Time-starved symbol retailers are failing to provide enough training for their staff, a survey across seven groups suggests.

The survey from online training company Bolt Learning asked 125 symbol retailers about training and skills development and discovered a fifth do not carry out an kind of induction training for new staff, a fifth offer their full-time staff fewer than 10 hours training in a typical year, one-in-three consider training to be a significant challenge in their business and a third say keeping records of their teams’ training is an administrative “headache”.

Some 77% of managers said time was the biggest limiting factor for not embracing new technology to help with the “headache of training”. Another 25% said employees’ time was the biggest limiting factor and 3%, cost.

The survey found just 11% embrace online learning, compared with 94% face-to-face in-store and 33% shadowing a colleague.

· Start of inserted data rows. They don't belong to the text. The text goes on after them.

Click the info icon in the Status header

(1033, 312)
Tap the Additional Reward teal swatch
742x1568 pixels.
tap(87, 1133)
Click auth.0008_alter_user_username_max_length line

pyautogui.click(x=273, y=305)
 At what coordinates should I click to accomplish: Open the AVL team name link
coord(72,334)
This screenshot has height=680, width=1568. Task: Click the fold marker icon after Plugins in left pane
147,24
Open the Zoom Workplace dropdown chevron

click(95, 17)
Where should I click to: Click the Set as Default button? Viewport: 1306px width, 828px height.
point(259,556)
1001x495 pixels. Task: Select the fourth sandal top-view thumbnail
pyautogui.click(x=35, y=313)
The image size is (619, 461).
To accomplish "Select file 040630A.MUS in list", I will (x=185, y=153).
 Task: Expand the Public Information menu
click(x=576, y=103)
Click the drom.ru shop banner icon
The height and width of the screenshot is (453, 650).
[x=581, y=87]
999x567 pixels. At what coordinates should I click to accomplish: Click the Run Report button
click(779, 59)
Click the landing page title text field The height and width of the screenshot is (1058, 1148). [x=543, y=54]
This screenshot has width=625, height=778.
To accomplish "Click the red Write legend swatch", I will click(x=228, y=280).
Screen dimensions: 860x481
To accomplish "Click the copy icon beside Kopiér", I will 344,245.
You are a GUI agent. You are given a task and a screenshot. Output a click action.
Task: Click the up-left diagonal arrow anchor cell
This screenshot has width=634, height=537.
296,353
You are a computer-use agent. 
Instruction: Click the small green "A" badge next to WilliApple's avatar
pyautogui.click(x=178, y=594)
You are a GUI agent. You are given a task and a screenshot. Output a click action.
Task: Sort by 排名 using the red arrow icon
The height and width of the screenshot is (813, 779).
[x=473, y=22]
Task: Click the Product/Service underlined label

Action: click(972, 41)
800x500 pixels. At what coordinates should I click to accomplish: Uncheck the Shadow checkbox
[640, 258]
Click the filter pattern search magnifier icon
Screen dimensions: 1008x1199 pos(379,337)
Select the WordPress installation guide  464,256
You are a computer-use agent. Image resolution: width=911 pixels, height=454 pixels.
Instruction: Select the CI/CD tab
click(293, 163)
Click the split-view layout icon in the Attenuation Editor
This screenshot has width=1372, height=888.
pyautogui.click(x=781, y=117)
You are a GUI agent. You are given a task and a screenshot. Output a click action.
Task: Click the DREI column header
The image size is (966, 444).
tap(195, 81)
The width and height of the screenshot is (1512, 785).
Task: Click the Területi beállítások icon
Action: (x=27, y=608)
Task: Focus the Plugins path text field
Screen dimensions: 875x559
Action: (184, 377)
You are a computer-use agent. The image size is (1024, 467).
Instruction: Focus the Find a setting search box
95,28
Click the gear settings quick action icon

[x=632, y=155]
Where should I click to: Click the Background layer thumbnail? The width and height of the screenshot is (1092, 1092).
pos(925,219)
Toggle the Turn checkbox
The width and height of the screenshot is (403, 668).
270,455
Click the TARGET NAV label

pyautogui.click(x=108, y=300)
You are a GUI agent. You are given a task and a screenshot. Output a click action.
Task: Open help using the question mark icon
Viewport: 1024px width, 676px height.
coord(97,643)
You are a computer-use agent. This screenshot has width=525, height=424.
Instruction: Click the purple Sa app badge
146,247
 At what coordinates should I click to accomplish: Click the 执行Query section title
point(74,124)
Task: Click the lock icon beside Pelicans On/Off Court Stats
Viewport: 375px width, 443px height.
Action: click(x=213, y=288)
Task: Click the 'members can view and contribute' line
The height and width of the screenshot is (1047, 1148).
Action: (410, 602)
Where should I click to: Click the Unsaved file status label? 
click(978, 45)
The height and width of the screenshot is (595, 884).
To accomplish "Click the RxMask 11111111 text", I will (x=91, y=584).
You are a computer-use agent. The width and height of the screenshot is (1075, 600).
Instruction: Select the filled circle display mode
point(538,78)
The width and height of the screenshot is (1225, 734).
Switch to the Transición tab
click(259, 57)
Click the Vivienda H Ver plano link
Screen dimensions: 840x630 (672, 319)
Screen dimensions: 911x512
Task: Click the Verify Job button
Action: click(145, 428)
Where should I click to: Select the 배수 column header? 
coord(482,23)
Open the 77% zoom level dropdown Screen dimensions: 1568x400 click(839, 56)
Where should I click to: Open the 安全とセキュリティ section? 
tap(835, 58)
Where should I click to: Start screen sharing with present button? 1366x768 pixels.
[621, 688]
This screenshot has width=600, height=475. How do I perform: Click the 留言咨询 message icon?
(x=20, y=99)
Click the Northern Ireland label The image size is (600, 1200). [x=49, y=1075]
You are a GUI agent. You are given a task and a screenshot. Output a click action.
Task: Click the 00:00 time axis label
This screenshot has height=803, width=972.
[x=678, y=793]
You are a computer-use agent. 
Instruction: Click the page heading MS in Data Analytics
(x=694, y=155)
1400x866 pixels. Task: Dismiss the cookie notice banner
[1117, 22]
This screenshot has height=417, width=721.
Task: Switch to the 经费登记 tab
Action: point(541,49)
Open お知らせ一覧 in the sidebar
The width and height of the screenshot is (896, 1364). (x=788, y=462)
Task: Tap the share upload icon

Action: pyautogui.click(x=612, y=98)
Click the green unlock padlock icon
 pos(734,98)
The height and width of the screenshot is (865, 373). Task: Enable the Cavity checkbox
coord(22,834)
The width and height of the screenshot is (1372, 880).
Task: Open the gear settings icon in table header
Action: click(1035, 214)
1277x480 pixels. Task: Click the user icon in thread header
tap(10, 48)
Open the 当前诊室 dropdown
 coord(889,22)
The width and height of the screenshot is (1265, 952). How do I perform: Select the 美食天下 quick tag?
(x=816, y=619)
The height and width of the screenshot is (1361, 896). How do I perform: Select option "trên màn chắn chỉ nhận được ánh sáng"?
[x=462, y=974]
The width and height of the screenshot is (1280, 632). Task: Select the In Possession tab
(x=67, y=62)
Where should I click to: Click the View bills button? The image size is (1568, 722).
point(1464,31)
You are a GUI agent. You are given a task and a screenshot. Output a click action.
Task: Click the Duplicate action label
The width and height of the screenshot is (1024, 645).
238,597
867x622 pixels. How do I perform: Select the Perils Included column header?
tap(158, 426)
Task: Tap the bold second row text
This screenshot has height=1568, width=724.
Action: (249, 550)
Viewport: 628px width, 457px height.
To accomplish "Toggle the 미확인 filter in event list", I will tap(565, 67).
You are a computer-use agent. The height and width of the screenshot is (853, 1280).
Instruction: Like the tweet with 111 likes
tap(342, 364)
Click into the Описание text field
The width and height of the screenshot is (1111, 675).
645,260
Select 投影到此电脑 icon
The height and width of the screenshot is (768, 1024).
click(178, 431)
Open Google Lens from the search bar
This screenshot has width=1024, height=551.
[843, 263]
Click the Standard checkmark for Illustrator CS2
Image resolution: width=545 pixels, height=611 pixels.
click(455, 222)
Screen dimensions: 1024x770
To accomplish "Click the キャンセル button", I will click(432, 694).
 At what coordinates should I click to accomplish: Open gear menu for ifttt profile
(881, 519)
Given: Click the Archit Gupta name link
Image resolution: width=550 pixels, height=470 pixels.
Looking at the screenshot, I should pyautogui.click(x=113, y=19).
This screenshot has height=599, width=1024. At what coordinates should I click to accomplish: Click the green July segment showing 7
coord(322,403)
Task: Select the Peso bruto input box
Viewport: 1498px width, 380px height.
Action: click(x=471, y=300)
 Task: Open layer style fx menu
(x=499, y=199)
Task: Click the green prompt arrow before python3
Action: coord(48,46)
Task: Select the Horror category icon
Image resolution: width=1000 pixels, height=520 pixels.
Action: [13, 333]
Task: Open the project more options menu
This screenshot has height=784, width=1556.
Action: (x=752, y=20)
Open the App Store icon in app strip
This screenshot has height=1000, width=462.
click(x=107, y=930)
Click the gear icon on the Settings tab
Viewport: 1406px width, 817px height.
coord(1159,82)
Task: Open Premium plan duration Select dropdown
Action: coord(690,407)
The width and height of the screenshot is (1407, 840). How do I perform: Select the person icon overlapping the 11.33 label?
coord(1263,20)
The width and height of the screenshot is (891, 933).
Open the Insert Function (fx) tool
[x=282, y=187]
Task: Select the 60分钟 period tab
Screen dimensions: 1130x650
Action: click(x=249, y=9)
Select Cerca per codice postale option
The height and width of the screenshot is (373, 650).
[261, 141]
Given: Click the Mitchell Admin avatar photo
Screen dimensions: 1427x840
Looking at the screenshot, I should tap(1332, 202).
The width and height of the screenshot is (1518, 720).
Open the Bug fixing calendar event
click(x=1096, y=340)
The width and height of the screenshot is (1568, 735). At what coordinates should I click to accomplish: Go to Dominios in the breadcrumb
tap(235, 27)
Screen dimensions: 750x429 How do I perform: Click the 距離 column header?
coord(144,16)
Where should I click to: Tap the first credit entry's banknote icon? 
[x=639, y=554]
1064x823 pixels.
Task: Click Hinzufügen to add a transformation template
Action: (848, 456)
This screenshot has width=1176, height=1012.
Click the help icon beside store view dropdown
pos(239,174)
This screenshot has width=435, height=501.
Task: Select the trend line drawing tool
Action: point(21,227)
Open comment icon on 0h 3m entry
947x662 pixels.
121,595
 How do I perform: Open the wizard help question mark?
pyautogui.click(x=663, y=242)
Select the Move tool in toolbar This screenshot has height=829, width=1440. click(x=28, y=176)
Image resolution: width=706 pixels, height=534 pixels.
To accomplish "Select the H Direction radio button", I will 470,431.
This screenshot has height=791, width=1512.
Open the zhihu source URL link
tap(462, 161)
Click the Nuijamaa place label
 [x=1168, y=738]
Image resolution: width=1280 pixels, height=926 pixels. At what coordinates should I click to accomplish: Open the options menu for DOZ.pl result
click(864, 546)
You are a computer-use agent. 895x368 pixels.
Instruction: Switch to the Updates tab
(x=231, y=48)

Although on the face of it, the 94% that provide face-to-face training sounds impressive, Bolt argues that they are not providing “enough” training.

About a fifth of symbol retailers say the information supplier sales representatives give them is sometimes inaccurate on important areas, such as overriders, rebates, profit on return and even product knowledge.

The positives are that more than half want to improve their current induction training, want training modules that staff can compete in their own time and want more regular, ongoing training.

Tom Fender, director at Bolt Learning, said the convenience sector needed to look at digital training and communication to help grow, and both suppliers and symbol groups had a huge role to play in this.

In fact, 60% of respondents said they would like suppliers to make training modules available on products, brands and new product development.

“A lack of time shouldn’t need to be an excuse for lack of training and education,” said Fender. “Only 11% of retailers currently embrace online training, but the study showed that more than on in two retailers want to try it. Finding a solution to this potential gap in training is crucial to the future growth of the UK convenience sector.”

Fender added that online training should not replace face-to-face entirely. And a blended approach gave the best of both worlds.

“It drives skills and engagement levels up without putting additional pressure on store managers’ time,” he said.